On 02/15/2017 03:43 AM, Blair Bethwaite wrote:
> On 15 February 2017 at 00:57, Daniel P. Berrange <berrange at redhat.com> wrote:
>> What is the actual error you're getting during startup.
> 
> # virsh -d0 start instance-0000037c
> start: domain(optdata): instance-0000037c
> start: found option <domain>: instance-0000037c
> start: <domain> trying as domain NAME
> error: Failed to start domain instance-0000037c
> error: monitor socket did not show up: No such file or directory
> 
> Full libvirtd debug log at
> https://gist.github.com/bmb/08fbb6b6136c758d027e90ff139d5701
> 
> On 15 February 2017 at 00:47, Michal Privoznik <mprivozn at redhat.com> wrote:
>> I don't think I understand this. Who is running the other job? I mean,
>> I'd expect qemu fail to create the socket and thus hitting 30s timeout
>> in qemuMonitorOpenUnix().
> 
> Yes you're right, I just blindly started looking for 30s constants in
> the code and that one seemed the most obvious but I had not tried to
> trace it all the way back to the domain start job or checked the debug
> logs yet, sorry. So looking a bit more carefully I see the real issue
> is in src/qemu/qemu_monitor.c:
> 
> 321 static int
> 322 qemuMonitorOpenUnix(const char *monitor, pid_t cpid)
> 323 {
> 324     struct sockaddr_un addr;
> 325     int monfd;
> 326     int timeout = 30; /* In seconds */
> 
> Is this safe to increase? Is there any reason to keep it at 30s given
> (from what I'm seeing on a fast 2-socket Haswell system) that hugepage
> backed guests larger than ~160GB memory will not be able to start in
> that time?
> 

I recall some similar discussion took place in the past. But I just
cannot find it now. I think the problem was that kernel is zeroing the
pages on huge page allocation. Anyway, this timeout used to be 3 seconds
and inly in fe89b687a0 it has been changed to 30 seconds.

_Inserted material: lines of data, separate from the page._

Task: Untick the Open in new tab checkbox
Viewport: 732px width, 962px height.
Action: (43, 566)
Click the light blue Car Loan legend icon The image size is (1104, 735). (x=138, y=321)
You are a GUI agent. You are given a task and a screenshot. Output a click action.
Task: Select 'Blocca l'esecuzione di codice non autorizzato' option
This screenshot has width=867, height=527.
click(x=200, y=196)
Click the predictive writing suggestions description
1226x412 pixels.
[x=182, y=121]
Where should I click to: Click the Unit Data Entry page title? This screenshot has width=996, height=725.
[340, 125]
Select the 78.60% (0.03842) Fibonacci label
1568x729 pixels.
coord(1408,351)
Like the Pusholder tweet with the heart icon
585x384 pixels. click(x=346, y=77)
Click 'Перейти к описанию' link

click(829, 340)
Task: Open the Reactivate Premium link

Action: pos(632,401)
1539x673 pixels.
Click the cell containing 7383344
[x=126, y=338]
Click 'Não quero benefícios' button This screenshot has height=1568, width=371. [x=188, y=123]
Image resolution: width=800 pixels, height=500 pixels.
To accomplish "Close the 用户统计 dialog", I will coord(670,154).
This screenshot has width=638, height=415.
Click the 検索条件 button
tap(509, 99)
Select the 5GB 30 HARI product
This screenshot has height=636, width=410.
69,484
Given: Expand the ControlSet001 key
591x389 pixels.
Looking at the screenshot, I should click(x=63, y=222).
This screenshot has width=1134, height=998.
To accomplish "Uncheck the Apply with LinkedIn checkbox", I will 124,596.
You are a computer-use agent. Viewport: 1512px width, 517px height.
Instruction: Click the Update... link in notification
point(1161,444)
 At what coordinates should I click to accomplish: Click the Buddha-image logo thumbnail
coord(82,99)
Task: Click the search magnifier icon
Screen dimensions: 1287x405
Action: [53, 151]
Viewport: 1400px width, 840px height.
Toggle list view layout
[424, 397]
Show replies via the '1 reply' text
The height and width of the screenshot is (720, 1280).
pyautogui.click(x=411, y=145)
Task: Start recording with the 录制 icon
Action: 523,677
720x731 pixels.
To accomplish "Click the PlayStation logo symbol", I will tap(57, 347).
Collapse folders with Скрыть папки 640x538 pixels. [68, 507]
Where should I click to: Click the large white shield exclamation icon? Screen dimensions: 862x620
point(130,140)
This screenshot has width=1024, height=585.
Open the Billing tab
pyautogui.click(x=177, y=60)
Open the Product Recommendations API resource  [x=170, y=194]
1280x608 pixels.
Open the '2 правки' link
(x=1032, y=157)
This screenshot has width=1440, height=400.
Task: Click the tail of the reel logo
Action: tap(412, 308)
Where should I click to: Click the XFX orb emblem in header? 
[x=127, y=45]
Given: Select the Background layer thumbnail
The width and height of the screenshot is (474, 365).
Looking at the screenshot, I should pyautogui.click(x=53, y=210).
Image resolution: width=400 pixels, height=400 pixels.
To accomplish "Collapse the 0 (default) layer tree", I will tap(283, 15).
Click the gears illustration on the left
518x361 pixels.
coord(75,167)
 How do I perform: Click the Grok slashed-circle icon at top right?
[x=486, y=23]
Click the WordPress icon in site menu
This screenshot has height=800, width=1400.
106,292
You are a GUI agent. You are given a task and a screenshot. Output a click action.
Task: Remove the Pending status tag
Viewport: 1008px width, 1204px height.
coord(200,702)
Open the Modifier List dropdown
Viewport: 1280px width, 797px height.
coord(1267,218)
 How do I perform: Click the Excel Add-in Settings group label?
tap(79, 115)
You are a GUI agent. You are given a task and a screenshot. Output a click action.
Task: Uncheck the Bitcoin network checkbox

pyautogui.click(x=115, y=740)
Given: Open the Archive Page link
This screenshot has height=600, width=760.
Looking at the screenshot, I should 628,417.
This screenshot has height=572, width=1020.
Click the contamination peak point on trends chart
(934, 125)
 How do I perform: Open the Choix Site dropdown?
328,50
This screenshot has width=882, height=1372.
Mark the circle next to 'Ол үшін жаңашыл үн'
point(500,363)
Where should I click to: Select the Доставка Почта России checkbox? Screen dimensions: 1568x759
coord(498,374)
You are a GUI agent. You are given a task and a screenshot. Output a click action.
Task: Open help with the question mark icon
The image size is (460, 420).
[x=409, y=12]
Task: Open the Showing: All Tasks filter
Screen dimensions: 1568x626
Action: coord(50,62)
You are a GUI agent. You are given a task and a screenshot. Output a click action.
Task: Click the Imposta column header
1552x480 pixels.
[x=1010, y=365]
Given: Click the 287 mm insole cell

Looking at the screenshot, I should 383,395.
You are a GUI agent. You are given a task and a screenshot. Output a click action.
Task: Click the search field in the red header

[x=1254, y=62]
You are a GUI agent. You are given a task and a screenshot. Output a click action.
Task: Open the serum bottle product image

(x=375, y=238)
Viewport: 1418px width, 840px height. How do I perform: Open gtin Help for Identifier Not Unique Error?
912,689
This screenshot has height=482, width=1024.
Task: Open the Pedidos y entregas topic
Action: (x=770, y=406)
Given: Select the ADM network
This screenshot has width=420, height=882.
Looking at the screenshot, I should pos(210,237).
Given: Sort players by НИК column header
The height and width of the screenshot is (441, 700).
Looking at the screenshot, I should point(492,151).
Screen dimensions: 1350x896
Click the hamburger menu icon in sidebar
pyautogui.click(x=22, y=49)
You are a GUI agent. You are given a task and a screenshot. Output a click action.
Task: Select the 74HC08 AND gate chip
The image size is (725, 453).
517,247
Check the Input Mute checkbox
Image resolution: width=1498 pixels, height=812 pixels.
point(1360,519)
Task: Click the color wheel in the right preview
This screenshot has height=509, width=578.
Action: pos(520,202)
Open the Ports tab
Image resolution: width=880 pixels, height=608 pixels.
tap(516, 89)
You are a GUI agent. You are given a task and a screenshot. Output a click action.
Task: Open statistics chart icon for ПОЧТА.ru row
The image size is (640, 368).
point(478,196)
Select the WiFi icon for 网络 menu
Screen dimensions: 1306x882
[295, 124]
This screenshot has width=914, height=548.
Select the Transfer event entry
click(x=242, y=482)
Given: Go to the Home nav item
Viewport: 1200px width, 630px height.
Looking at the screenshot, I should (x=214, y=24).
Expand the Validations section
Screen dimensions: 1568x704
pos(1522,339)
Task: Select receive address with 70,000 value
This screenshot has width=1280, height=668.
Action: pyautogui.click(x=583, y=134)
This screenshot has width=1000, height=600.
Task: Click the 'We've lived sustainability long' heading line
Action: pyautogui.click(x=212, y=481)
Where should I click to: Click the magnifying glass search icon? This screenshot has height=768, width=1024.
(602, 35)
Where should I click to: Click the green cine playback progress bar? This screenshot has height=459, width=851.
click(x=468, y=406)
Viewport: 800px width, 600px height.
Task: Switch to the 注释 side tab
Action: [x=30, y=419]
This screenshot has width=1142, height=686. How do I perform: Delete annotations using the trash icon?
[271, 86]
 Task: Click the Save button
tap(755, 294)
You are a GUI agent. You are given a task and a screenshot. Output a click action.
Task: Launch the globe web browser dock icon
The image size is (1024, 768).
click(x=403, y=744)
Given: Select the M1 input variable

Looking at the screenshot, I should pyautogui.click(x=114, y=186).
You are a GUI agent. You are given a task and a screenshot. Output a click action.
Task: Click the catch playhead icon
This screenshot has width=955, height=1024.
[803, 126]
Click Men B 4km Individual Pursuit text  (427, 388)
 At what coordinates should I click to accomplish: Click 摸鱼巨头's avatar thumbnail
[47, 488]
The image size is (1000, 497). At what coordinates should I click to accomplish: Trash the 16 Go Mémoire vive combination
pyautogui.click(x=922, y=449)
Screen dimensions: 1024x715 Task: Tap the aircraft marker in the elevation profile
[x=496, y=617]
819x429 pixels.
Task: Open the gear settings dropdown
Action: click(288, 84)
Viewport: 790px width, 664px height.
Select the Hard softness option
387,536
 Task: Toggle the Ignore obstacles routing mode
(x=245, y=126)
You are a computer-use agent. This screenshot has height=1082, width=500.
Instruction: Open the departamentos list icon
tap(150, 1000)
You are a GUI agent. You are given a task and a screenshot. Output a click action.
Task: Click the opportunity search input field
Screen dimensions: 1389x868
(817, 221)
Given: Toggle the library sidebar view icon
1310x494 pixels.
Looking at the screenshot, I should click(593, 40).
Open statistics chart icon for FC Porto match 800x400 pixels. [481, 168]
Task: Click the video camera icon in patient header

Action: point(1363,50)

We can increase the limit, but that would solve just this case until
somebody tries to assign even more RAM to their domain. What if we would
instead make this configurable? Have yet another variable living inside
qemu.conf that by default has value of 30 and specifies how long should
libvirt wait for qemu monitor to show up?

But frankly, on one hand I like this approach. But on the other I
dislike it at the same time - we have just too much variables in
qemu.conf because that's our answer to problems like these. We don't
know so we offload the setting to the sys admin.